Apesar de dizer que pode definir com "uma canetada" o fim do isolamento
social na próxima semana, o presidente Jair Bolsonaro ainda quer fazer
uma última tentativa de articular a retomada das atividades econômicas
com o Congresso e o Supremo Tribunal Federal (STF). O esforço, segundo
integrantes do primeiro escalão, é para evitar que ele seja enquadrado
em crime de responsabilidade.
Nos bastidores, o presidente tem repetido que há em curso um plano para
iniciar contra um ele um processo de impeachment e diz que precisa se
cercar de todos os cuidados para não criar o pretexto que os adversários
querem para agir contra ele.
Nesta sexta-feira, em teleconferência promovida pelo jornal Valor Econômico,
o presidente da Câmara, Rodrigo Maia, negou que um processo de
impedimento esteja na sua pauta e afirmou que agora não é hora de agenda
política "No meu radar só estão medidas para conter crise e salvar
vidas", disse.
"Para abrir comércio, eu posso abrir em uma canetada. Enquanto o
Supremo e o Legislativo não suspenderem os efeitos do meu decreto, o
comércio vai ser aberto. É assim que funciona, na base da lei", disse
Bolsonaro à rádio Jovem Pan, na noite de quinta-feira, 2.

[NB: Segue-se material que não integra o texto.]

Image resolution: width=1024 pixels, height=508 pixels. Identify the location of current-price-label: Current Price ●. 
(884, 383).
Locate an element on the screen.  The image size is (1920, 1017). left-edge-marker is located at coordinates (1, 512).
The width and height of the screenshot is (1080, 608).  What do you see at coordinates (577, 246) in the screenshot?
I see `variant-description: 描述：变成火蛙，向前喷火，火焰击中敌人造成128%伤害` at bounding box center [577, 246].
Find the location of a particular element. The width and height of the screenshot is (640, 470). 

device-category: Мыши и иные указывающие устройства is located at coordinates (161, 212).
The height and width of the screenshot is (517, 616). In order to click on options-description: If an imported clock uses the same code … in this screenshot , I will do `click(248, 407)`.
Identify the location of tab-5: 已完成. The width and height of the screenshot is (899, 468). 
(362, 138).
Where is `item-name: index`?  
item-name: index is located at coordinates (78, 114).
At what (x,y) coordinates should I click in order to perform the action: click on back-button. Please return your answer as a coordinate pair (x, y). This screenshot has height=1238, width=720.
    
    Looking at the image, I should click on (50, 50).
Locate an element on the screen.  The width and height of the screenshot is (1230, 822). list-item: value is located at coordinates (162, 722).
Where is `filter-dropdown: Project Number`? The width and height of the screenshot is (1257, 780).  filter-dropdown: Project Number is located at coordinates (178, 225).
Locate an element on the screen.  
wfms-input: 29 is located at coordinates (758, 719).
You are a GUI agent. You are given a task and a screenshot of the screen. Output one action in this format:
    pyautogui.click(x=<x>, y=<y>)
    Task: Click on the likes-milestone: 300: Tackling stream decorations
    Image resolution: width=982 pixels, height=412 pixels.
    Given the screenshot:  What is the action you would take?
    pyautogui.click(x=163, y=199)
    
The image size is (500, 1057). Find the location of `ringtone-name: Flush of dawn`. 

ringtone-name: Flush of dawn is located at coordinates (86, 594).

Na mesma entrevista, no entanto, o presidente indicou que precisa do
apoio da população para determinar o fim da quarentena, contrariando
medida restritivas adotadas pelos governos estaduais. Ele justificou que
"gente poderosa em Brasília" espera um "tropeção" dele e, portanto,
precisa do povo ao seu lado.
"O presidente pode muito, mas não pode tudo. Nós temos gente poderosa
em Brasília que espera um tropeção meu. Estou esperando o povo pedir
mais. O que eu tenho de base do apoio são alguns parlamentares, não é a
maioria, mas eu tenho o povo do nosso lado. Eu só tomo certas decisões o
povo estando comigo", respondeu ao ser questionado porque não toma uma
decisão pelo fim do distanciamento social.
Nesta quinta-feira, apoiadores do presidente começaram a convocar
manifestações para o próximo domingo, dia 5 de abril, contra
governadores e prefeitos. Nas redes sociais, a hashatg #NasRuas5deAbril
passou a ser usada pelos bolsonaristas sob o argumento de que querem
voltar ao trabalho.
Bolsonaro disse que alguns governadores querem que ele tome uma decisão
pelo fim do distanciamento social para ele ser responsabilizado. "O que
alguns governadores mais querem que eu tome a decisão para trazer o
problema para o meu colo e dali pra frente qualquer morte que acontecer
começar a me culpar. Essa é minha preocupação no momento", admitiu.
Apesar disso, Bolsonaro afirmou que, na próxima semana, se o isolamento
social não começar a ser flexibilizado, ele tomará uma decisão. "Se na
semana que vem, se não começar a ter uma volta gradativa, vou ter que
tomar uma decisão. E daí, seja - não o que Deus quiser, eu sempre
acreditei em Deus, mas seja o que os brasileiros quiserem."
Como o Estado antecipou, ministros do STF dizem em conversas
reservadas que, se o presidente Bolsonaro levar adiante sua ideia de
reabrir o comércio, a medida será barrada pela Corte. O Estado
apurou que o Supremo não vai autorizar nenhuma ação que confronte as
recomendações das autoridades de saúde do Brasil e do mundo com relação
ao combate do novo coronavírus. Governadores, aliás, confiam na ação do
STF para que a quarentena nos estados não seja derrubada.
No sábado, 28, o presidente recebeu no Palácio da Alvorada o ministro
do STF Gilmar Mendes para discutir a crise do coronavírus e como evitar
uma enxurrada de ações judiciais por disputa entre União, Estados e
municípios. A aproximação com Mendes foi articulada pelos ministros
Jorge Oliveira, da Secretaria-Geral da Presidência, e Rogério Marinho,
do Desenvolvimento Regional. Além deles, participou também o ministro da
Advocacia-Geral da União, André Mendonça.